** BEGIN PROVIDED PASSAGE **

Q1 shipments jump matched by tablet numbers

World PC'n'pad shipments were up seven per cent during Q1 2011, market watcher Canalys said today. And, interestingly, seven per cent of the devices counted were tablets.

Shipments made during the quarter topped 88.6m units, up from 82.8m in Q1 2010. Some 6.4m tablets shipped during the quarter, higher than the unit increase. It's hard to conclude, then, that the industry's growth didn't come largely from tablets alone.

Given the seasonal nature of the business, you'd expect fewer shipments in the year's first quarter than the final quarter of the previous year. Canalys pegs Q4 2010 PC volumes at 105.8m units - 19.4 per cent higher than the following quarter's total - but Q4 2010 was also up 19.2 per cent up year on year.

In short, growing confidence in the improving world economy wasn't strong enough to lift the market as much as the Christmas Spirit had.

But these are vendor shipments, and they were hindered by overstocked retail channels in the US and Europe. Punters and businesses - the latter in particular, hence the rise of Dell - will have bought more than these numbers suggest.

** END PROVIDED PASSAGE **

PROBLEMS TO SOLVE >>
1. According to the shipments article, how many tablets shipped during Q1 2011?
2. Reproduce everything in the shipments article from "Q1 shipments jump" down to "year on year.".

** BEGIN DATA SECTION **

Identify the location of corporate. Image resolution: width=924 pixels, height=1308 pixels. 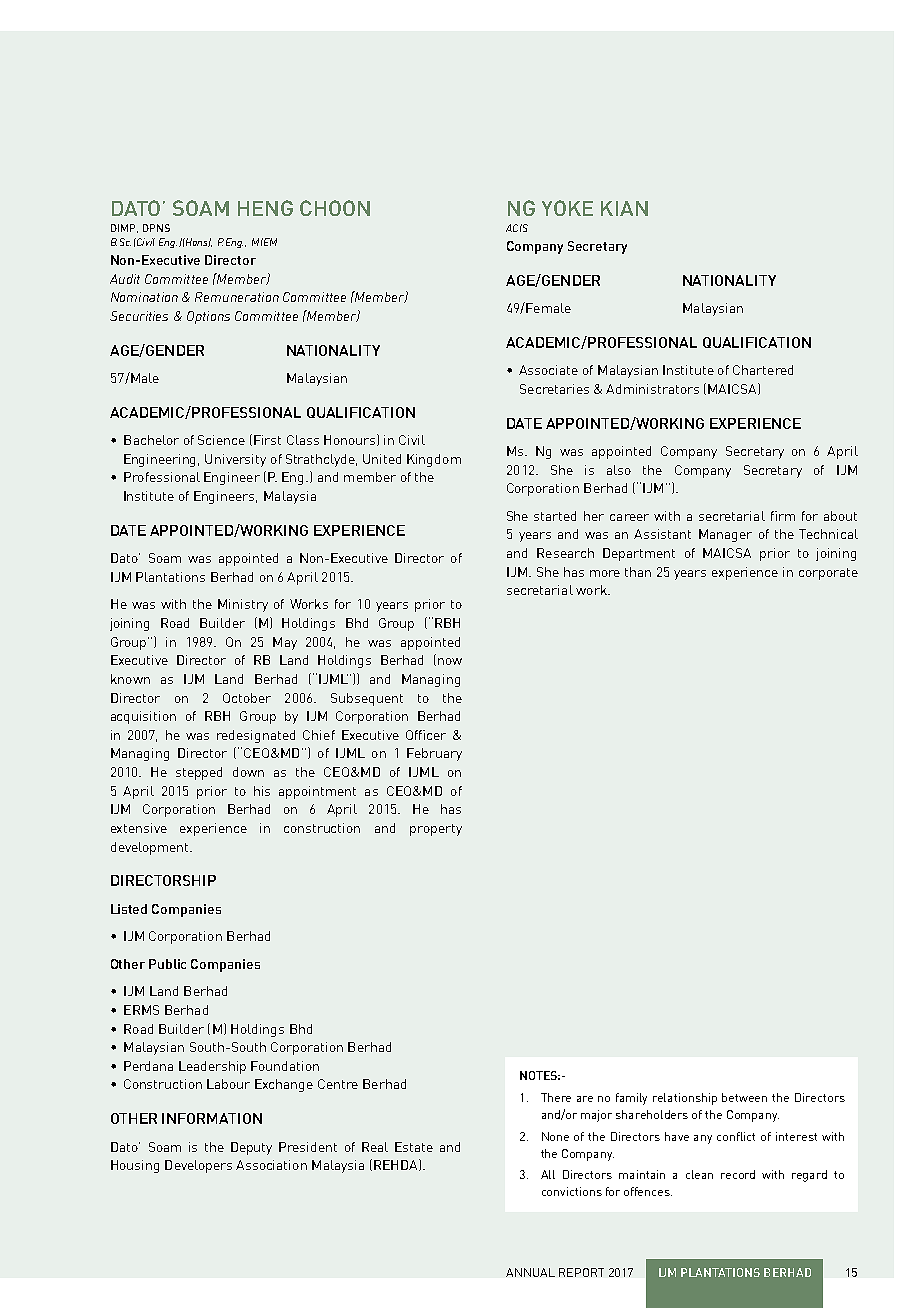
(828, 574).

** END DATA SECTION **

PROBLEM SOLUTIONS >>
1. Some 6.4m tablets.

2.
Q1 shipments jump matched by tablet numbers

World PC'n'pad shipments were up seven per cent during Q1 2011, market watcher Canalys said today. And, interestingly, seven per cent of the devices counted were tablets.

Shipments made during the quarter topped 88.6m units, up from 82.8m in Q1 2010. Some 6.4m tablets shipped during the quarter, higher than the unit increase. It's hard to conclude, then, that the industry's growth didn't come largely from tablets alone.

Given the seasonal nature of the business, you'd expect fewer shipments in the year's first quarter than the final quarter of the previous year. Canalys pegs Q4 2010 PC volumes at 105.8m units - 19.4 per cent higher than the following quarter's total - but Q4 2010 was also up 19.2 per cent up year on year.